越中の立山にも、南北朝時代からの立山の信仰が全国的に分布していて、夏季には立山に登拝する参詣者が集まってきた。
その往環道筋の芦峅寺や岩峅寺は、立山山ろくに当たり、登拝の根拠地の霊地として繁栄した。信者が集まり宿泊する宿坊は、
一定の壇那場があり、たとえば芦峅寺の善道坊は三河国、日光坊は尾張国と定まっていて、
登拝者はこの宿坊に集まってくるとともに、この季節をはずれると、毎年のように壇那場の国に出かけて行って、
立山信仰の宣教に当たった。
それぞれの宿坊には、立山曼陀羅の掛け軸が御堂にかけてあって、地獄、極楽の鬼、
仏そして人間の死後の世界の姿を如実に絵で示し、姥堂、閻魔道、布橋とこれをめぐる宗教行事を扱って、説教に役立てる。
この図柄は室町時代のころのものといわれている。
立山の地形や地名は、これに合わせた極楽坂、大日岳、浄土山の優雅な山なみや反対に地獄谷、
剣岳などの不吉な地名は、登拝者に切実感をもって迫るものがあったと考えられる。地獄の火山現象は、
山奥に死後の世界があるとの古来の信仰と仏教の説く地獄の信仰とが融合して、これこそ生き地獄であると信ぜられ、
恐れられたのであろう。
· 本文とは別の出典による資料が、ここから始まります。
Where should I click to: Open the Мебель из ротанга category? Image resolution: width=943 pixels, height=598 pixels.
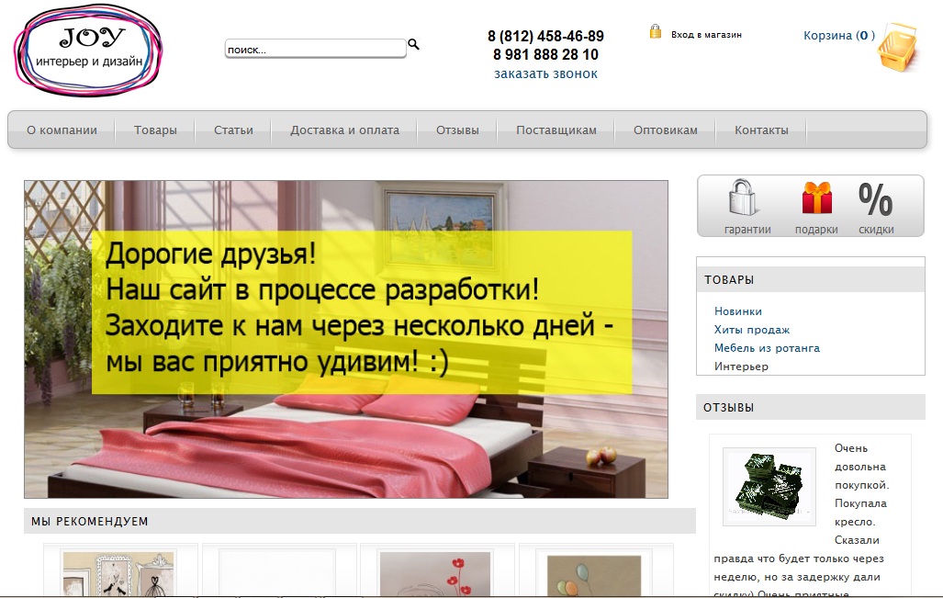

また剣岳は罪深き者をおいあげる針の山とみられたであろう。
宿坊のある山麓の宗教集落から、立山僧徒は、夏の登山の時以外の季節には、それぞれの定まった諸国の信徒の家に、
立山の御札をもって、家内安全、五穀豊穣を祈って回った。
この壇那回りには、またほかに経衣や、付近に産するよもぎ、きはだの木の皮を原料として煮つめた薬も加えて持参した。
その壇那回りの時期は、大体一定していて、しかもこれらの代金は翌年の訪問のときに、
その間に使用した分について受けとる商慣習であった。
経衣は死者の出たときにだけ必要であり、薬は病気のときだけ服用されるものであるからである。
富山売薬業の配置方法と同様であり、あるいはその淵源であると考えられる。
旅先の壇那回りは、一定地区の有力者の家に宿泊して、そこで説教を行ったが、富山売薬商人は旅先行商にも、
地区の有力者の家に宿泊する慣例がある。
一般の行商の旅先往来と違った点も、この壇那回りの類型があることから理解される。
なおこの週間は、戦前までは可成り普及していたが、戦後は商人宿に泊まるようになった。